Exercises to complete
1. From the text on bio-based semiconductor materials, retype the part starting at "Global regulatory pressures" and ending at "and low-toxicity fillers.".
2. Put this sentence from the text on bio-based semiconductor materials into Spanish: "Global regulatory pressures are accelerating adoption."

[[ Given text, beginning ]]

Sustainability is emerging as a core differentiator in the semiconductor materials market as OEMs and foundries commit to aggressive ESG and net-zero roadmaps. This transition is stimulating demand for bio-based epoxy resins and low-carbon polymer systems for mold compounds, substrates, and encapsulation materials.
Bio-derived epoxy systems made from vegetable oils and cashew nutshell liquid (CNSL) are gaining traction as low-carbon alternatives to fossil-derived resins. Advanced versions incorporate bio-based epichlorohydrin, enabling up to 100% renewable carbon content, a key metric for mandatory carbon reporting in the EU and other regions.
Mechanical performance is approaching commercial viability: bio-epoxy composites reinforced with short oil palm fibers have demonstrated a flexural modulus of 5.2 GPa and Young’s modulus of 5.76 GPa, confirming the potential of sustainable mold compounds for non-critical packaging applications with pathways toward broader adoption.
Global regulatory pressures are accelerating adoption. For example, EU carbon footprint reporting obligations and restrictions on substances of very high concern (SVHCs), including BPA-derived materials, are pushing packaging suppliers toward bio-based resins, greener catalysts, and low-toxicity fillers.

[[ Given text, end ]]
[[ Records, beginning ]]

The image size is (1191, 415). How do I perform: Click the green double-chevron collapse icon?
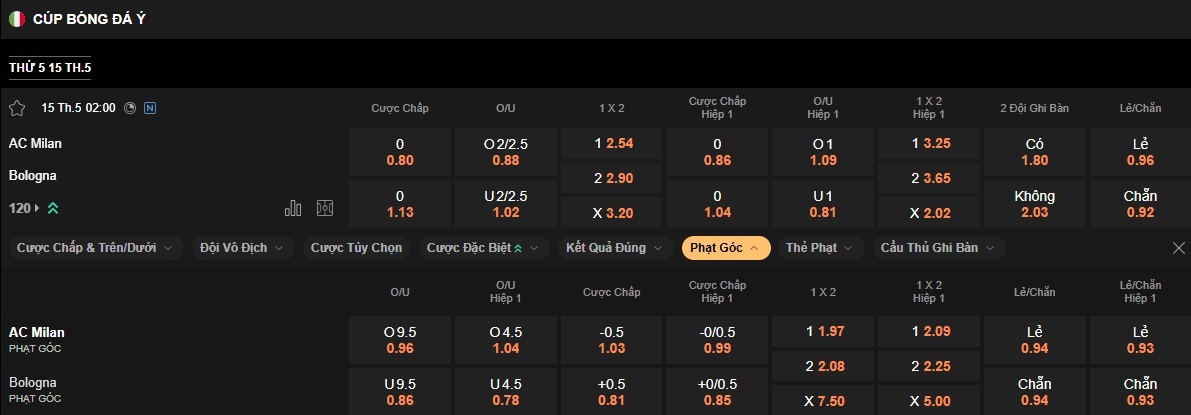(x=52, y=208)
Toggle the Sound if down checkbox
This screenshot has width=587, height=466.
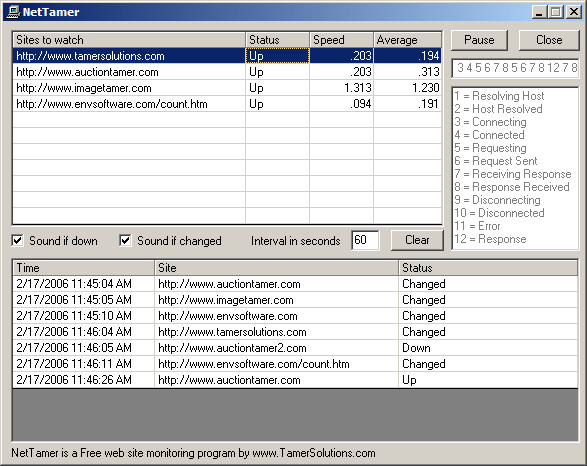(x=18, y=240)
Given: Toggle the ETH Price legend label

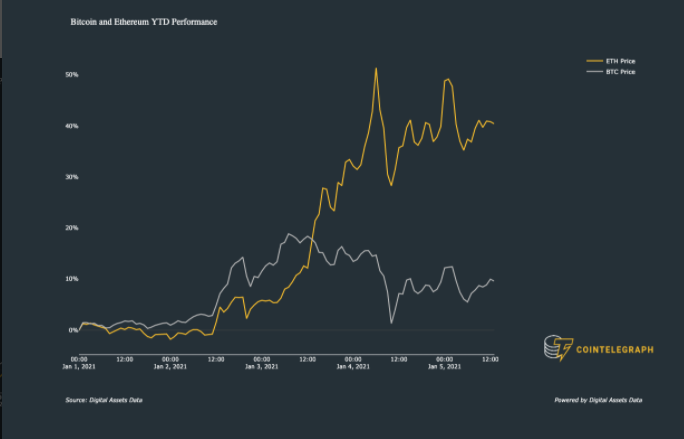Looking at the screenshot, I should coord(620,61).
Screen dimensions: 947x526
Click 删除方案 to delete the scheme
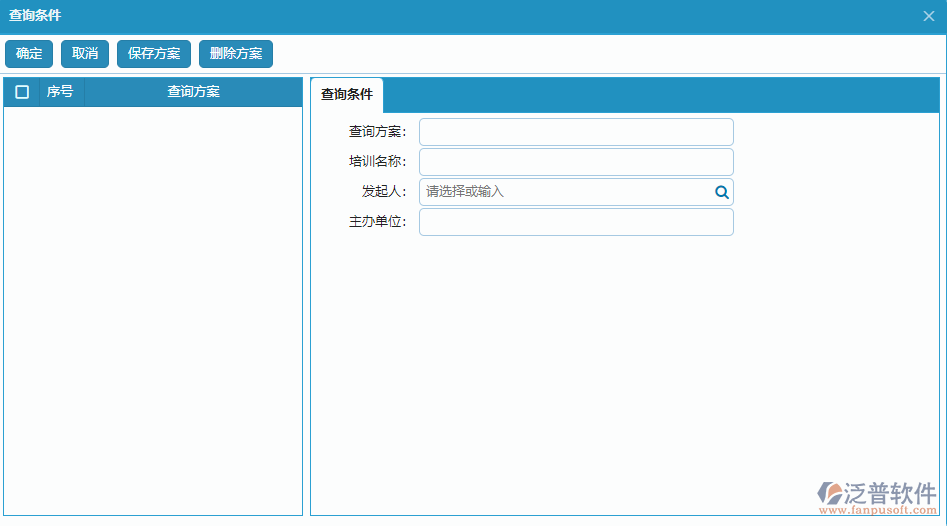(x=236, y=54)
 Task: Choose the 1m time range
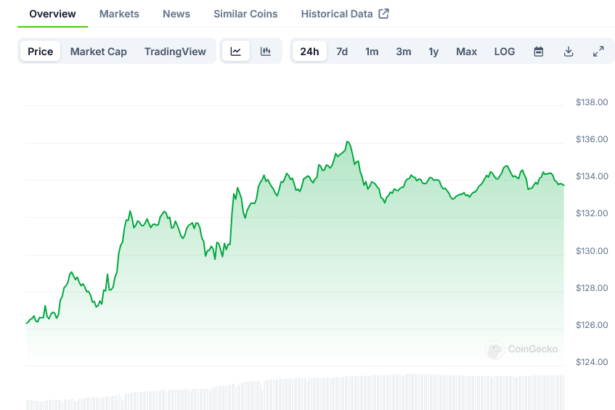pyautogui.click(x=372, y=52)
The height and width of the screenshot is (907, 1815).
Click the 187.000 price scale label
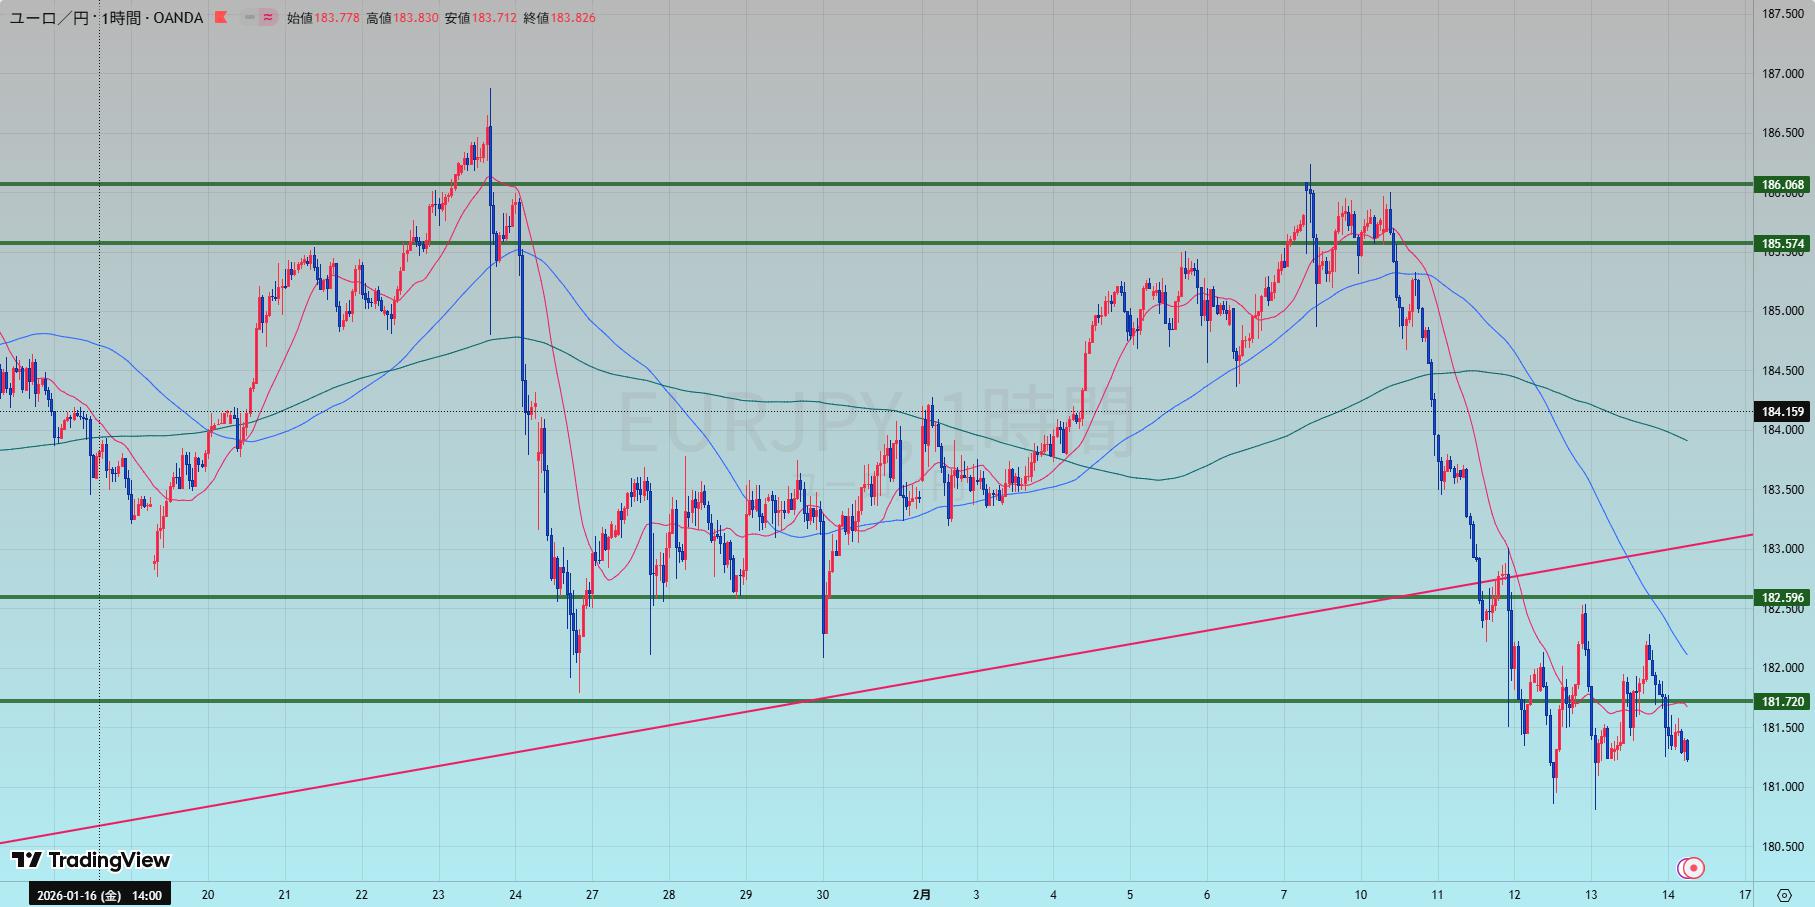point(1783,74)
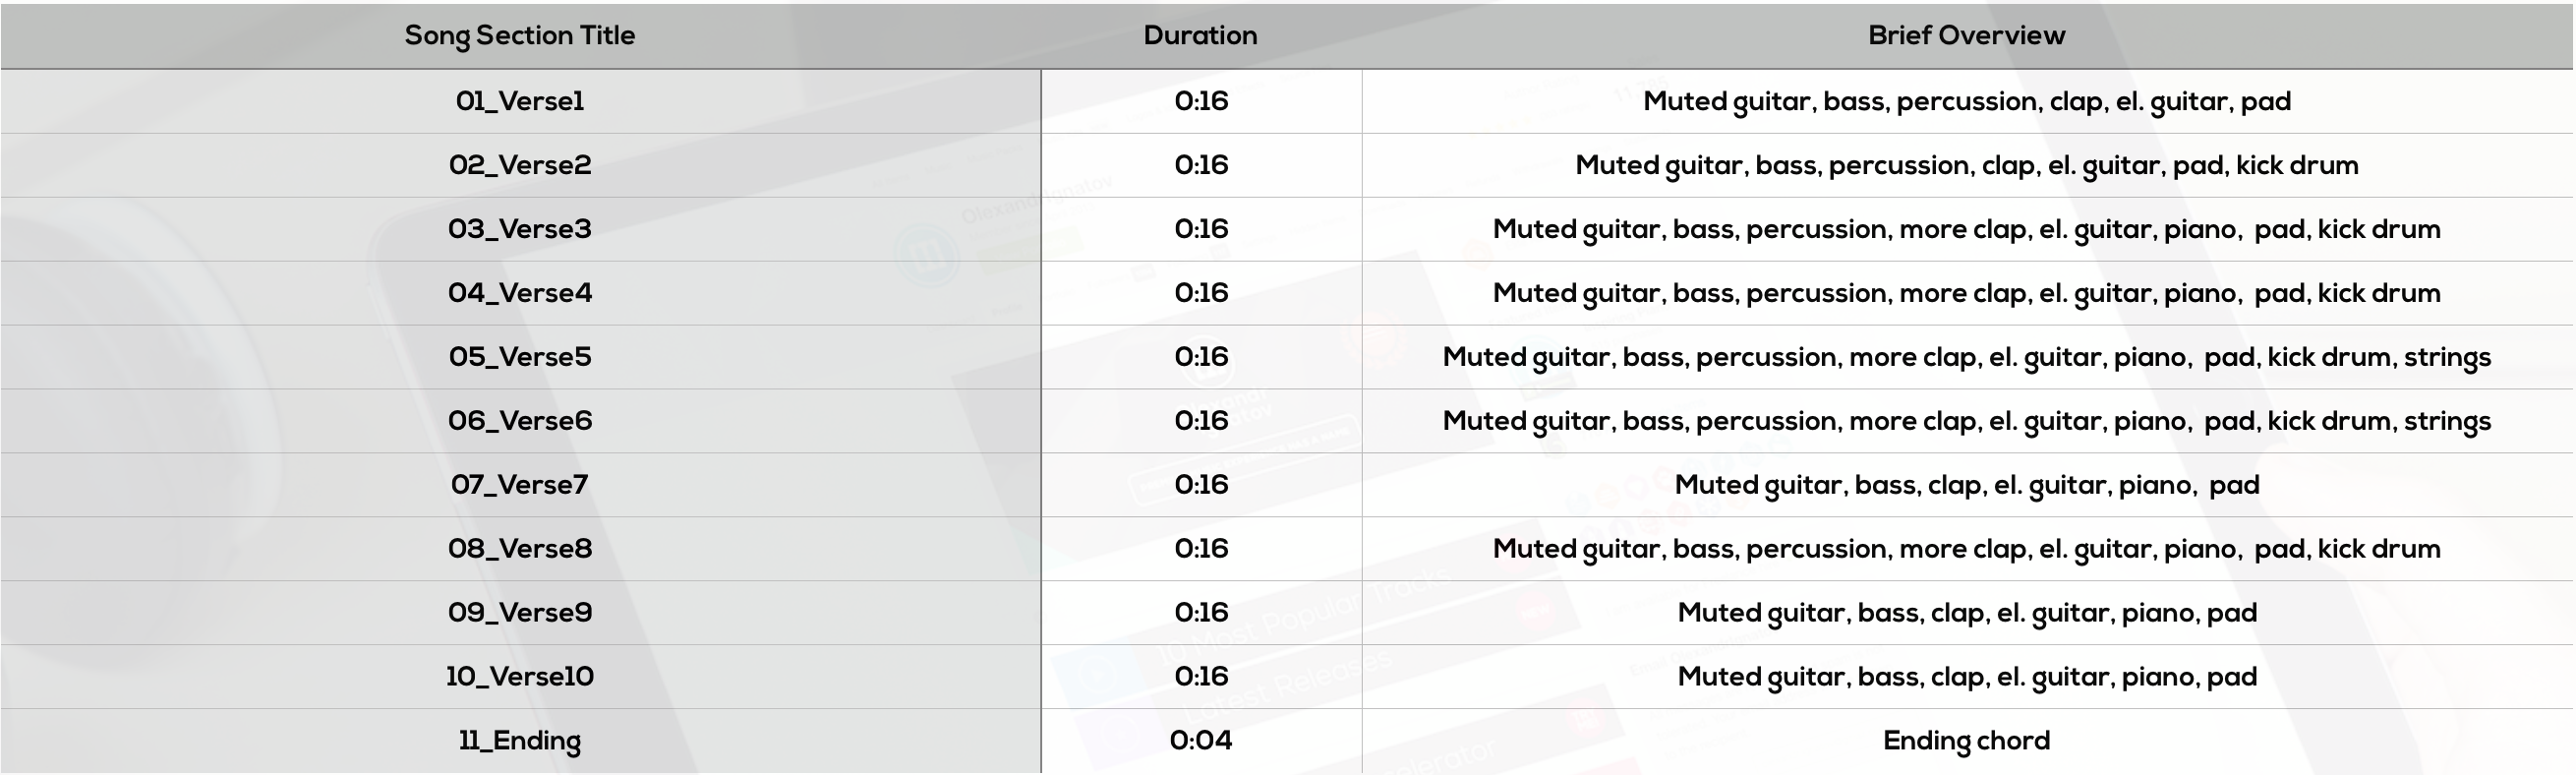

[[ Records, end ]]

Outputs by task
1.
Global regulatory pressures are accelerating adoption. For example, EU carbon footprint reporting obligations and restrictions on substances of very high concern (SVHCs), including BPA-derived materials, are pushing packaging suppliers toward bio-based resins, greener catalysts, and low-toxicity fillers.

2. Las presiones regulatorias globales están acelerando la adopción.